October 06, 1999

One Day More

Right. So if I'm so busy, why am I updating? Good question. Well, I have to take a break for lunch, right? So I did. Not a lot to say, except that I am stressed. I've gotten a lot done today, much more than I had anticipated, but I'm at that stage where no matter how much I get done, it seems like there's that much more to do. I mean, I can see that I'm making progress, but it's like running down a long hallway in a dream. No matter how far you've come, there's that much farther to go.

Needless to say, I'm getting a little discouraged. And tired. I'm paying for so many months of laziness. Ohhhh am I paying. I'm hoping I don't have to run to the store today, but I think I'm going to. I'm about to run out of trash bags. I'm forgetting a million things. I know I am. Feh. The words aren't coming. I'll try again later.

8:41 pm

Wow. One more day of hardcore packing to go. I'm exhausted. It's early enough that I probably should still be doing things, but I'm beat. However, in addition to packing and cleaning, I got lots of errands done, setting up utilities, shutting off utilities, getting my address changed in various places, doing some shopping for various necessary items. Plus I went by the new house, and took some things over there with me. And, I admit, I wanted a chance to peek around again. Two more days!

A cappella music always, always catches my attention. Driving over to the house today "Road to Nowhere" by the Talking Heads came on. It starts out with a great, almost choral-sounding, a cappella section. It always just tickles my ears.
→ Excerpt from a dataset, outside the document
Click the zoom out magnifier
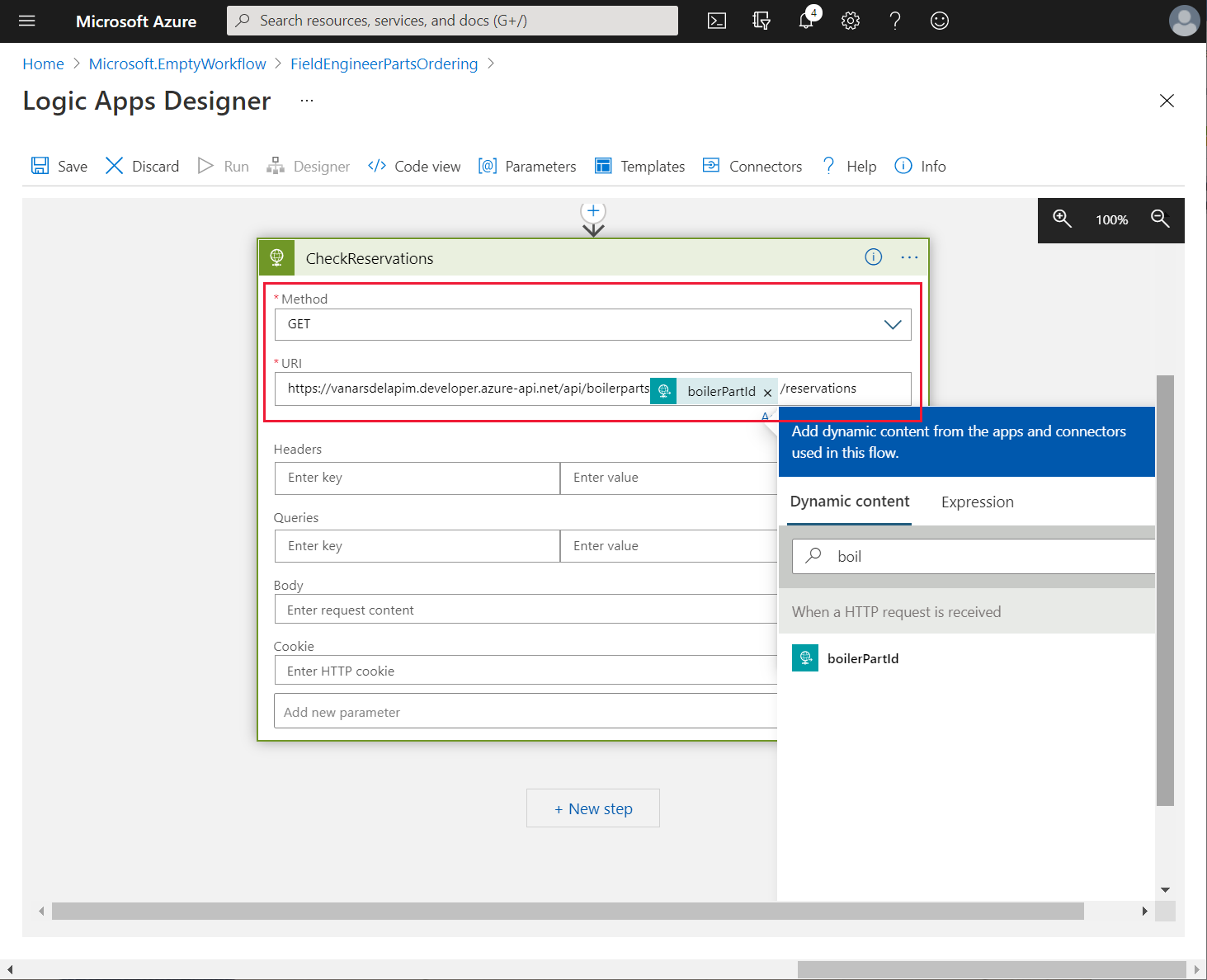Viewport: 1207px width, 980px height. click(x=1160, y=219)
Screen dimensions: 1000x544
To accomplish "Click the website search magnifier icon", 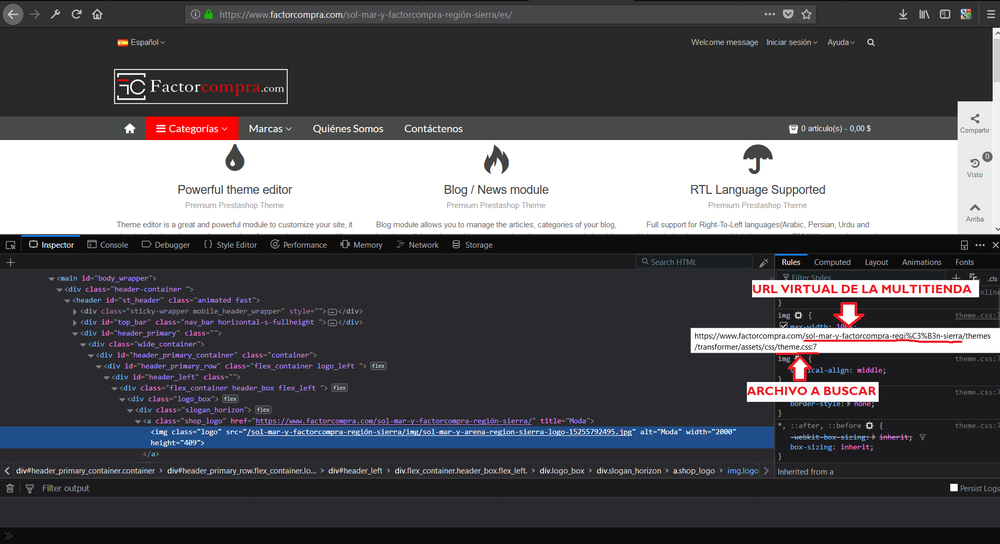I will [x=871, y=43].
It also, unfortunately, makes me want to pull out all the a cappella music I have, which is mostly limited to one Nylons tape and some gospel stuff. I have no idea where any of it is. And even if I did, I'd just need to pack it.

While I was in K-mart, waiting in line, I ended up behind a mom and two little boys. The oldest was probably three, while the younger one was probably about seven months old. I admit it. I'm one of those people who makes faces at babies when I'm behind them in line. He was sitting in the cart, and he was adorable. Chubby cheeks and big brown eyes. Once I caught his attention, he kept beaming at me, showing me both teeth. I talked to him a bit and he laughed and kicked and waved his arms. I miss that age group immensely. I worked for two years in a Montessori school, working with the kids under the age of two, primarily. I talked to his brother a little bit too, but it was the baby who caught me. Babies always do.

I had another odd moment when I went out to the car after shopping. As I sat down and closed the door, the sunlight caught me at a particularly cruel angle as I glimpsed myself in the rearview mirror. I just sort of stared for a moment, wondering who the old hag was in the mirror. Seriously. My skin looked splotchy, and there seemed to be icky, dark hairs sprouting everywhere on my face. I saw the beginnings of wrinkles. For a minute I thought I was going to cry, wondering when I had started looking old. Then I moved, and the sunlight shifted, and I looked like me again.

It's very odd to look in the mirror and not recognize yourself. But, I'll bet even when I do look like a hag, I'll still be able to make babies smile.